Today, I still have my Le Creuset. Hers? Long gone. Durability is only one of the strengths of traditional Le Creuset enamelled cast iron cookware. You could use it every day for all your cooking days without a problem. When our prized small Le Creuset saucepan lost its wooden handle (one brush with an open gas flame too many), we found a replacement handle on eBay. Of course, ‘normal’ people would have tossed out the old and simply bought a new saucepan but with Le Creuset the very idea seemed ridiculous. The new handle was attached and the saucepan was back in business.
Durability is the holy grail in cookware and something that many talk about, but few deliver. It’s not a surprise when you think that cookware is used every day and takes a beating from even the gentlest cook. While Le Creuset enamelled cast iron pots could chip if dropped (cue child chucking pan onto tiled floor), it’s not been common in my kitchen. The enamel interior can stain (avoid red wine) and darken over time. While they don’t recommend it, I find that a very occasional drop or two of bleach brings the interior back to life.

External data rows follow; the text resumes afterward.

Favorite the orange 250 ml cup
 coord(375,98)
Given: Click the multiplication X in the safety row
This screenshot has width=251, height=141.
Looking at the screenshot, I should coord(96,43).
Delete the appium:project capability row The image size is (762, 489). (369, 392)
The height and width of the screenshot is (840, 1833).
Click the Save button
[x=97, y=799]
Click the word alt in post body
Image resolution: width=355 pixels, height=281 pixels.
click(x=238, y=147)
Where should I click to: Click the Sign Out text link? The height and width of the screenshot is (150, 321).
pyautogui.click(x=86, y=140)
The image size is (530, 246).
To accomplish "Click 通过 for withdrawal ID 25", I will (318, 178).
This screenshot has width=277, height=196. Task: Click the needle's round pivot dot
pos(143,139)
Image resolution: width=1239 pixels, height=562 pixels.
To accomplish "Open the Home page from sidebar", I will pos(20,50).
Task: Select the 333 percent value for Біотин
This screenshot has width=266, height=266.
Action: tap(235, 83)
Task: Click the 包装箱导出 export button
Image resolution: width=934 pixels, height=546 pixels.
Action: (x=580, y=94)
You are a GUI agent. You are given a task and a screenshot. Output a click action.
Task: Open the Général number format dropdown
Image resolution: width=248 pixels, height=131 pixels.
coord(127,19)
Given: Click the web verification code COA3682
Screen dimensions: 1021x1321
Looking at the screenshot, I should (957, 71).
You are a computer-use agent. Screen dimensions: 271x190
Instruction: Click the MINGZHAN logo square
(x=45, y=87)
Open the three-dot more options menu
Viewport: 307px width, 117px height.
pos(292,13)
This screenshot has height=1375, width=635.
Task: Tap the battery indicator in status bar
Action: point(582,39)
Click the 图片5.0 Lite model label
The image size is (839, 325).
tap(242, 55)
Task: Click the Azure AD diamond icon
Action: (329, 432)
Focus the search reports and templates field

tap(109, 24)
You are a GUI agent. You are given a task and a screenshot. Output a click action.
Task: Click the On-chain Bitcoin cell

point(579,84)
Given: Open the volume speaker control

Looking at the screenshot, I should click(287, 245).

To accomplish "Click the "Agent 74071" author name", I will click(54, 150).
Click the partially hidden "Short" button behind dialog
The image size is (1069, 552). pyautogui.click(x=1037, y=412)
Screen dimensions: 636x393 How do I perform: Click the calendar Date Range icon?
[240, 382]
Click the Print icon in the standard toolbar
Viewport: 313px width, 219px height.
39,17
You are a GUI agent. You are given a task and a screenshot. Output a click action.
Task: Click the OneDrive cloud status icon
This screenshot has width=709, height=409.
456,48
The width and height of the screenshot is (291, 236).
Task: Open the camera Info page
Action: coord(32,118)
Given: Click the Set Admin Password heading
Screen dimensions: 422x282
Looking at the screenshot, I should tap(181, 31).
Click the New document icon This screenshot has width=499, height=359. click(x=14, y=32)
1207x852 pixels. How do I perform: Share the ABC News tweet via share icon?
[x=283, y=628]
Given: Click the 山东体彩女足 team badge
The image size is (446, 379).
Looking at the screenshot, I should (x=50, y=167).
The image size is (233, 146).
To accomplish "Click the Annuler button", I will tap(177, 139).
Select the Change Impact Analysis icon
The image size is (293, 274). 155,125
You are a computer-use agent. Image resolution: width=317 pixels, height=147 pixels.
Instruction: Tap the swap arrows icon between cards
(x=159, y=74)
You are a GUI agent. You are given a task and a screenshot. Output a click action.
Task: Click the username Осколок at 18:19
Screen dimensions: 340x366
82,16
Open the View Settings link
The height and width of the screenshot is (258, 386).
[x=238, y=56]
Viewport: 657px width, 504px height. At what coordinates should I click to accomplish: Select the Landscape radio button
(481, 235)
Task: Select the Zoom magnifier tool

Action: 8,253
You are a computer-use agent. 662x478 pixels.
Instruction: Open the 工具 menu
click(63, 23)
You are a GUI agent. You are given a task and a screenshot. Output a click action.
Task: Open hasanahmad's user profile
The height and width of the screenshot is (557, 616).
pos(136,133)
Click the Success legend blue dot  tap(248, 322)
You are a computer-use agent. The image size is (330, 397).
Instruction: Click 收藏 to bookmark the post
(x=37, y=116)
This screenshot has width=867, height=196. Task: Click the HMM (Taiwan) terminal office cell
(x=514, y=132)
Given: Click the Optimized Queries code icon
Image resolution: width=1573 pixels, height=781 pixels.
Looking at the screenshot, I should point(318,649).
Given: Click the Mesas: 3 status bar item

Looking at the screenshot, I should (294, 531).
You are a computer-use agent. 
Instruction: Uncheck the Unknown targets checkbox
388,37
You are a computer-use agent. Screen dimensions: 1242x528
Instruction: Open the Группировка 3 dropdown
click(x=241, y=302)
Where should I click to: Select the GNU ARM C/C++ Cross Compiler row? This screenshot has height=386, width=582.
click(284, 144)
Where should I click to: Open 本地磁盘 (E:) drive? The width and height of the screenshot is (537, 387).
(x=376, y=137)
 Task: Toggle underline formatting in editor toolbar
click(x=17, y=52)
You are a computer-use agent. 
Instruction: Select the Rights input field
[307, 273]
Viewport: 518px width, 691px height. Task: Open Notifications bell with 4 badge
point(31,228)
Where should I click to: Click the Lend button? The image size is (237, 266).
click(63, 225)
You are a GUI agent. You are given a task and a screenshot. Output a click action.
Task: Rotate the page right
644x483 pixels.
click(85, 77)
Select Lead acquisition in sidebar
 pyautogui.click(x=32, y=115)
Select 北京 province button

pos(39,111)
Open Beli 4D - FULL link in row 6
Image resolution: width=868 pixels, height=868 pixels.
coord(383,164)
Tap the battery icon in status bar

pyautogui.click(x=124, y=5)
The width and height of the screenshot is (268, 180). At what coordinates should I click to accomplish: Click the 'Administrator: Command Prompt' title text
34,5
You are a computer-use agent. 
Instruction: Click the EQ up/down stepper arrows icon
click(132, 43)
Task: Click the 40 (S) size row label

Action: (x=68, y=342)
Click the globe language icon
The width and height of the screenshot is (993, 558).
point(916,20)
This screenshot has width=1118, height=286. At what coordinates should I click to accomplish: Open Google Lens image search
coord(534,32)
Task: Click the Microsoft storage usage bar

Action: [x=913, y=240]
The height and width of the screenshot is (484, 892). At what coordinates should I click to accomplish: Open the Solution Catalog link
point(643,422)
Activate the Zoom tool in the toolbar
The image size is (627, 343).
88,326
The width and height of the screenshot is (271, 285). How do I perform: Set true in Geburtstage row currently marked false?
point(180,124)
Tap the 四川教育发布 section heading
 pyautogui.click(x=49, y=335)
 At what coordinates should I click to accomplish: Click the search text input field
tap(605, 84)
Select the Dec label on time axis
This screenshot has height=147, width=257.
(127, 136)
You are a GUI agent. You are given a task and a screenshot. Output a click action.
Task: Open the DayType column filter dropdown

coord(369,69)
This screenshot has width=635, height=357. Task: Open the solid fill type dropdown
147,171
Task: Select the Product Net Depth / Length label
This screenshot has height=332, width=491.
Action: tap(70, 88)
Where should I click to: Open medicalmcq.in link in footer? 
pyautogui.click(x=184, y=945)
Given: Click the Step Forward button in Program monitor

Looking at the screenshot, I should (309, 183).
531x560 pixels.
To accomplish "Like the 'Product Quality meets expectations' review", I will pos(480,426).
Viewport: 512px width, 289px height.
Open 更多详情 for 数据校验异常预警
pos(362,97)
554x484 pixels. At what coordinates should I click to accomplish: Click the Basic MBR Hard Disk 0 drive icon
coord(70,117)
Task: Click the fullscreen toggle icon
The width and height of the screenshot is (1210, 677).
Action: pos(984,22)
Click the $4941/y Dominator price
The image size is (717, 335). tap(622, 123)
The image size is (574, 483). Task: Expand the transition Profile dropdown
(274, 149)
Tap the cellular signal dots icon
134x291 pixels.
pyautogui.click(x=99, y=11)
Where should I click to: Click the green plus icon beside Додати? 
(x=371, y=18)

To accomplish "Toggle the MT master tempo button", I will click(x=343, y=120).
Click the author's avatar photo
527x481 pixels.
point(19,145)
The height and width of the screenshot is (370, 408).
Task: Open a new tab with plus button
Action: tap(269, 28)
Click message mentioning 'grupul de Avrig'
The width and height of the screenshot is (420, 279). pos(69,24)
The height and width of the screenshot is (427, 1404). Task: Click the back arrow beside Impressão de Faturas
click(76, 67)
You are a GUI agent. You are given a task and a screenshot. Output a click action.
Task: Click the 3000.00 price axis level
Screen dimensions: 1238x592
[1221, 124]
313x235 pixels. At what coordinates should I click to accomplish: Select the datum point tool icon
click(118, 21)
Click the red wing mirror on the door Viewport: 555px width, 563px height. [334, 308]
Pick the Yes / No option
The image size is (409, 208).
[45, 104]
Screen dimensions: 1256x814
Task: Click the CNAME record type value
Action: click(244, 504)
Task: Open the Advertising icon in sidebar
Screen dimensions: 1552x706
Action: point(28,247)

To find out why Le Creuset stands up to the heat in the kitchen, you need to go back almost one hundred years. The brand was the brainchild of two industrialists: Armand Desaegher (a casting specialist) and Octave Aubecq (an enamelling specialist). The two Belgians met at the Brussels Fair and came up with the idea to create a foundry where they could enamel cookware. A year later and they were up and running with Le Creuset. The name comes from the French for ‘large caldron’ or ‘melting pot’, which they used to melt the raw materials. They chose Fresnoy-le-Grand in Aisne, France for their factory since it was located on a trading route for the coke, iron and sand needed to make Le Creuset.
Cast iron wasn’t a new idea; people have been cooking on it since Roman times and it offers a lot of benefits. For one, cast iron distributes heat evenly so food is cooked evenly – no hot or cold spots. It also retains heat after you remove it from the oven so your food doesn’t go cold quickly (nice if you’re entertaining and guests want seconds). The issue with traditional cast iron is that you need to season it so that food doesn’t stick. You have to maintain this seasoning too, so no detergent or vigorous scrubbing during clean-up.
What Desaegher and Aubecq did was to add a vitreous enamel coating inside their cast iron cookware. This meant it had all the benefits of cast iron but there was no need to season it. You could also leave food in Le Creuset and the attractive shapes and styles meant it was the perfect oven-to-table cookware.
Today, Le Creuset is still made in much the same way it always has been. To make each piece, they create two sand moulds: one for the outer shape and one for the inner. They melt the raw materials for the cast iron and pour it into the moulds. Once they’ve cooled, the cast iron is removed, the mould is broken, and the sand is recycled. So each piece of Le Creuset is unique.
The pieces are finished and they then get two coats of enamel. The first coat is clear, the second coat is where the colour comes in. And colour is one of Le Creuset’s hallmarks. Volcanic flame – a truly fiery orange – is their signature but they’ve introduced other colours along the way. I’ve always been a Marseille blue person but must admit that Rosemary – one of their newer colours – is calling my name.
Le Creuset enamelled cast iron cookware isn’t cheap – prices start at around £79 for a 20cm oval gratin dish and over £400 for a 40cm oval casserole. But when you consider that it lasts a lifetime, it’s not a bad investment. Their range goes far beyond enamelled cast iron too with lines of bakeware, stainless steel, stoneware, non-stick as well as hard anodised cookware, so you can kit your whole kitchen out if you desire.
But for now, I’ll get out my oval cocotte – one of their original products and still the most popular. I’ll make my slow cooked lemony chicken thighs and thank my Mum for making that trade with me many years ago.